I often hear people talk about how it's horrible to medicate children, mostly it's uneducated opinions like "who would pump their child full of chemicals?" or they talk about pharmaceutical companies pushing drugs for children to make a profit. I confess many moons ago I was one of those uneducated and judgmental parents. I swore I would never do such a thing to my child and that diet and exercise where severely underrated.
Then Autism hit! At first it wasn't too bad and nothing I couldn't handle Gracie would meltdown but I would hold her and after a little while the meltdown would end. Toddler meltdowns weren't so bad and sometimes she could even be confined to her bedroom for the duration. The meltdowns were easy to predict and as long as we stayed on routine she was happy.

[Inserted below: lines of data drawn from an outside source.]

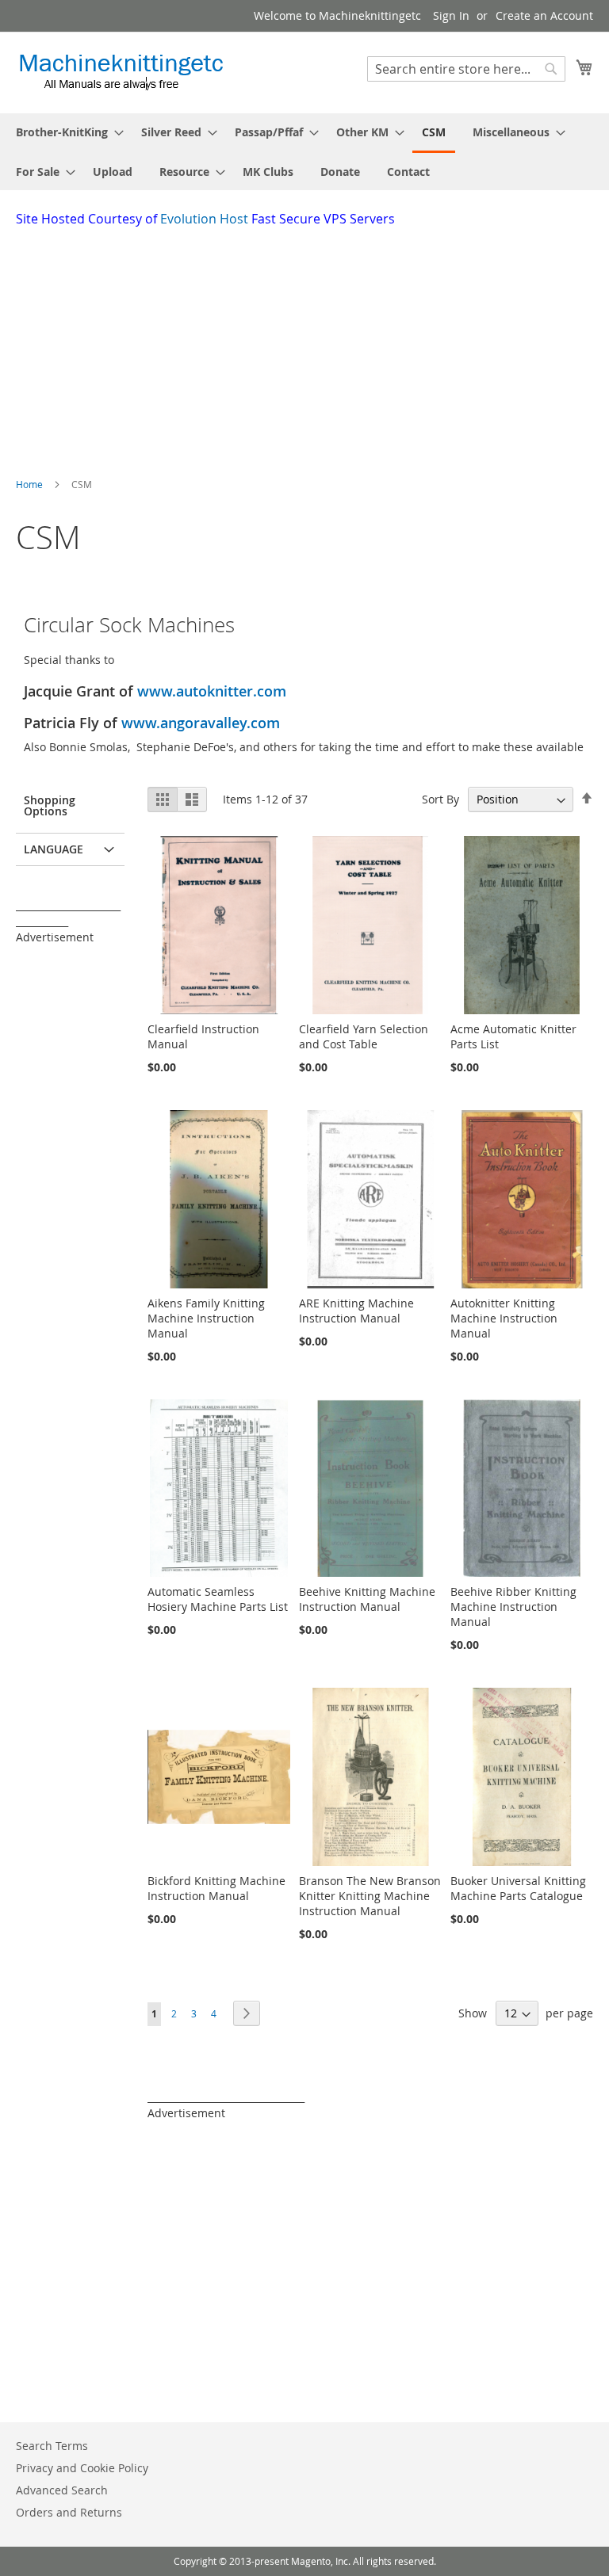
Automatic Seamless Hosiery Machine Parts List (217, 1599)
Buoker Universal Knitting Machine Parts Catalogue (518, 1888)
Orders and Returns (69, 2512)
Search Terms (52, 2445)
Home (30, 484)
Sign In (451, 15)
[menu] (304, 151)
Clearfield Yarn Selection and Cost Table (363, 1036)
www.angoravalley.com (200, 722)
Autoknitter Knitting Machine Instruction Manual (503, 1318)
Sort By (440, 799)
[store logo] (121, 71)
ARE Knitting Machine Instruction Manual (356, 1311)
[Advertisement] (312, 347)
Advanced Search (62, 2490)
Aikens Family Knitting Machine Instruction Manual (206, 1318)
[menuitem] (65, 132)
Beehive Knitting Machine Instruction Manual (367, 1599)
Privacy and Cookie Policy (82, 2467)
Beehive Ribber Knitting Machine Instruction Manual (513, 1606)
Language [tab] (53, 849)
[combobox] (466, 69)
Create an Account (544, 15)
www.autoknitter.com (211, 690)
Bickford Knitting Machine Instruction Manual (216, 1888)
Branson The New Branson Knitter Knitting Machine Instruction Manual (370, 1895)
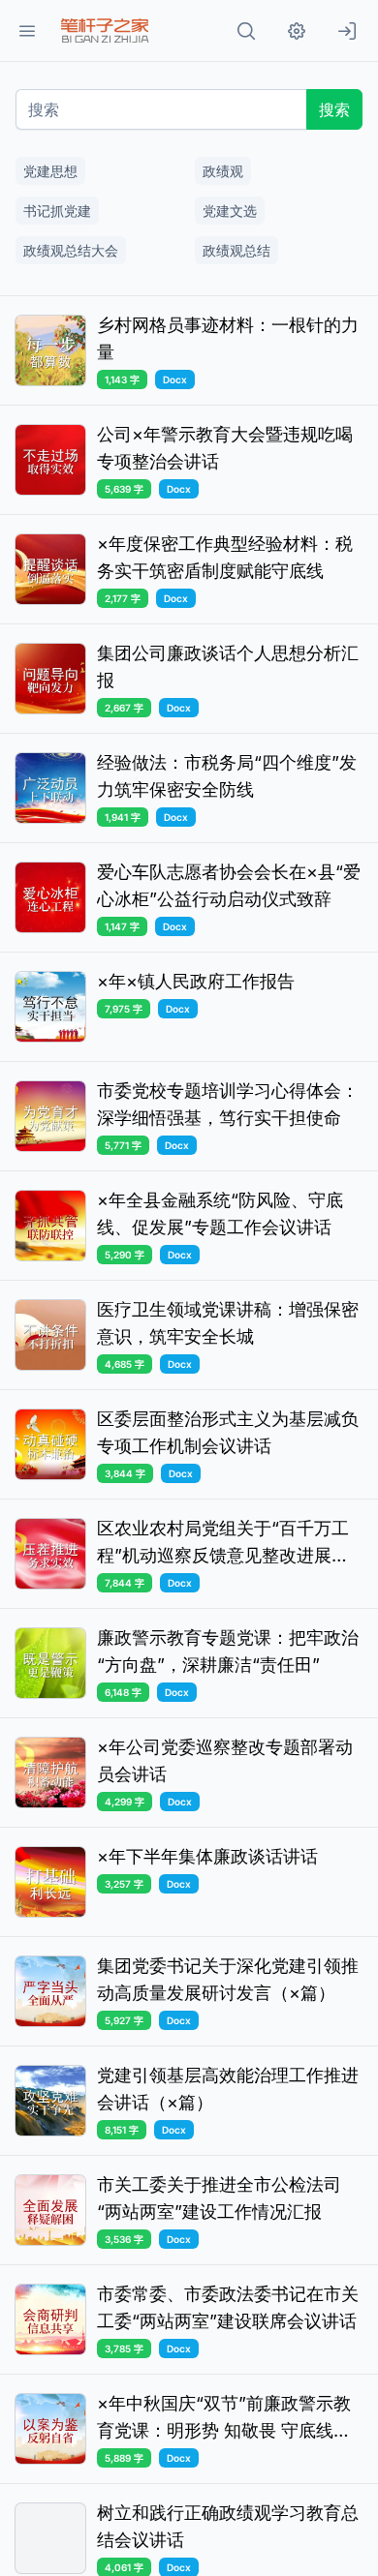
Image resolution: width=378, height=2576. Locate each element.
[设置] (296, 31)
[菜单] (27, 31)
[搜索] (246, 31)
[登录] (347, 31)
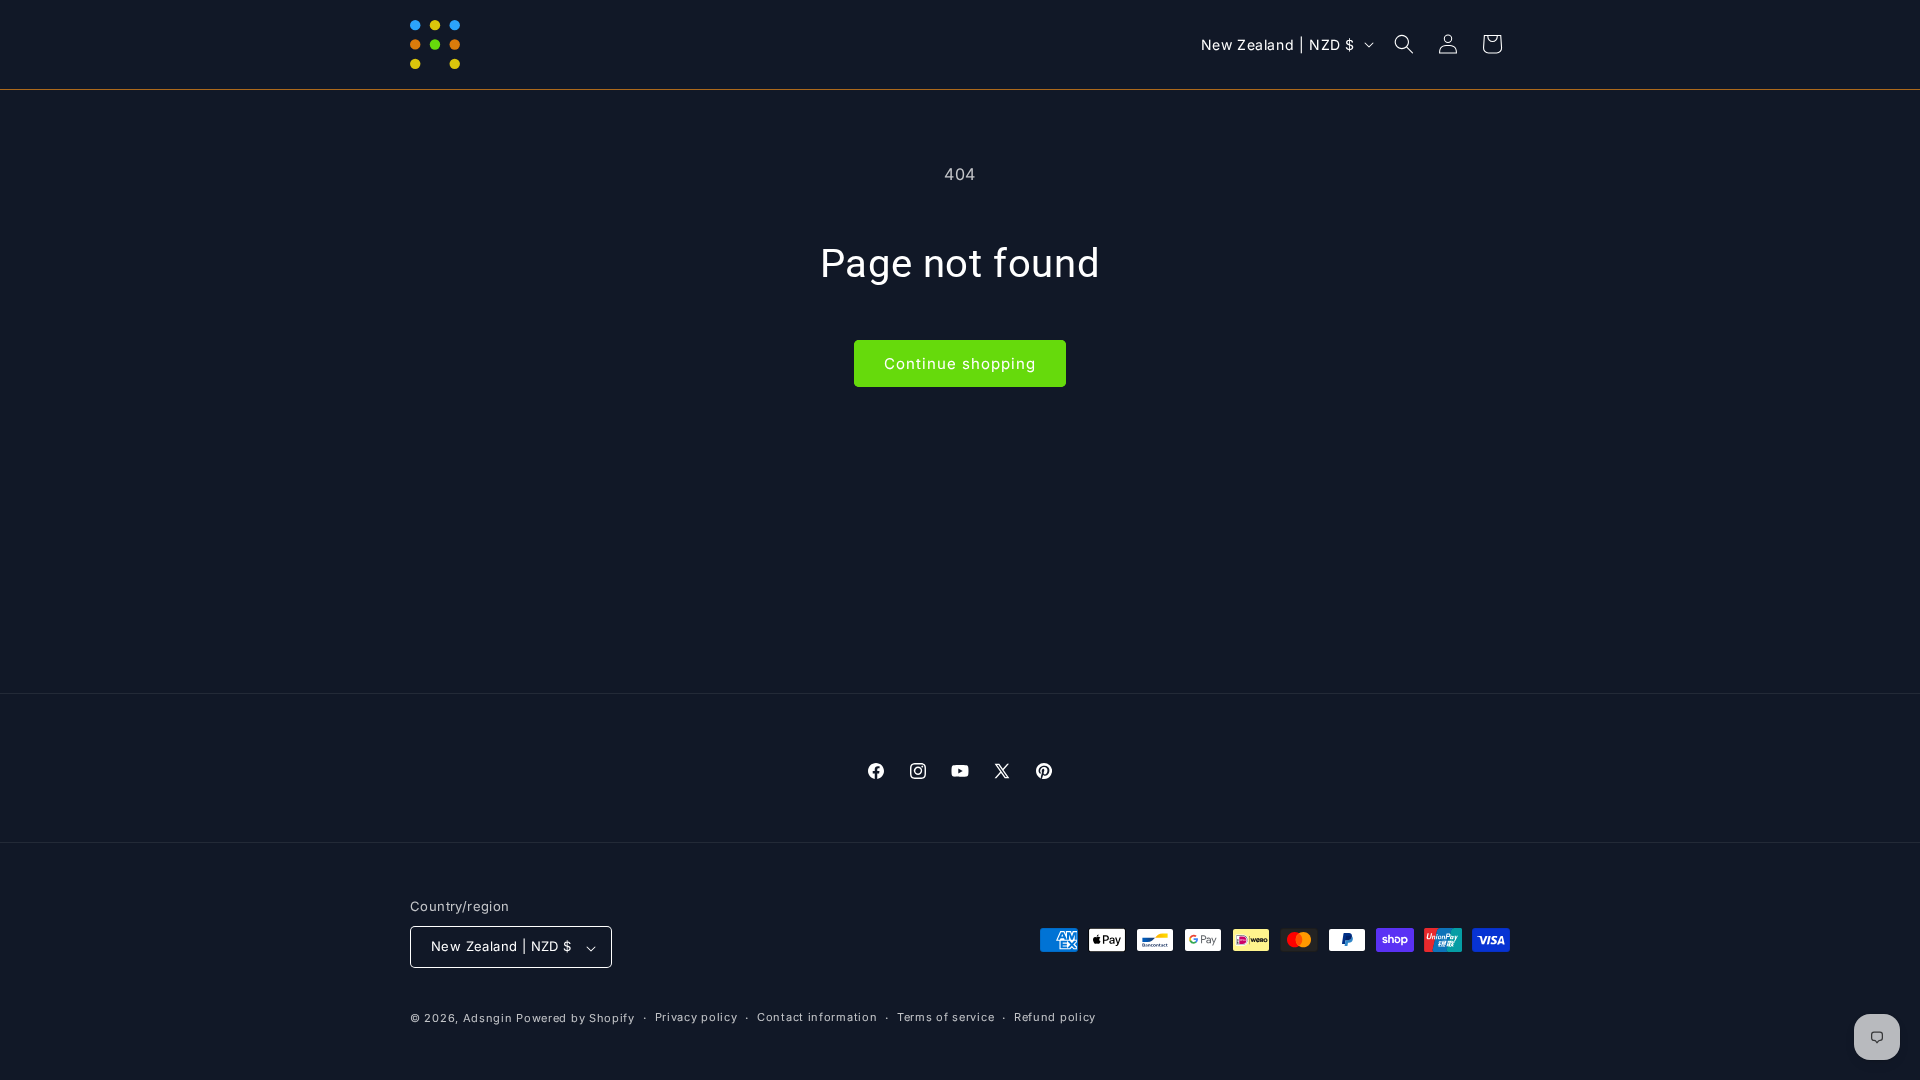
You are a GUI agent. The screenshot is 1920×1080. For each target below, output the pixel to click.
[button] (1404, 44)
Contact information (817, 1017)
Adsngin (488, 1018)
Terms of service (945, 1017)
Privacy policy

But as Gracie got older her meltdowns became more intense. More unpredictable, I never knew what would set her off or how long the meltdown would last. At one point she was melting down for 4 to 6 hours a day, and being sent home from school 2 to 3 days a week for uncontrollable meltdowns.
I began to hate my life, as soon as I got up in the mornings I had dread in the pit of my soul about when she was going to start screaming (the screaming would most often start about 2 to 5 am). My husband and I were on edge and snapping at each other. The most heart breaking thing of as was that Gracie was miserable. My soul ached for her, my sweet little girl who couldn't communicate with me was in agnoy and I didn't know why.
Finally after much soul searching we decided to put her on Rispidal an anti psychotic. We started out with the smallest dose and I was amazed that the nest day we only had two meltdowns. Within a week we were brearly having any meltdowns at all. But most of all I got my little girl back. Gracie is once again her happy, giggly, stimmy self.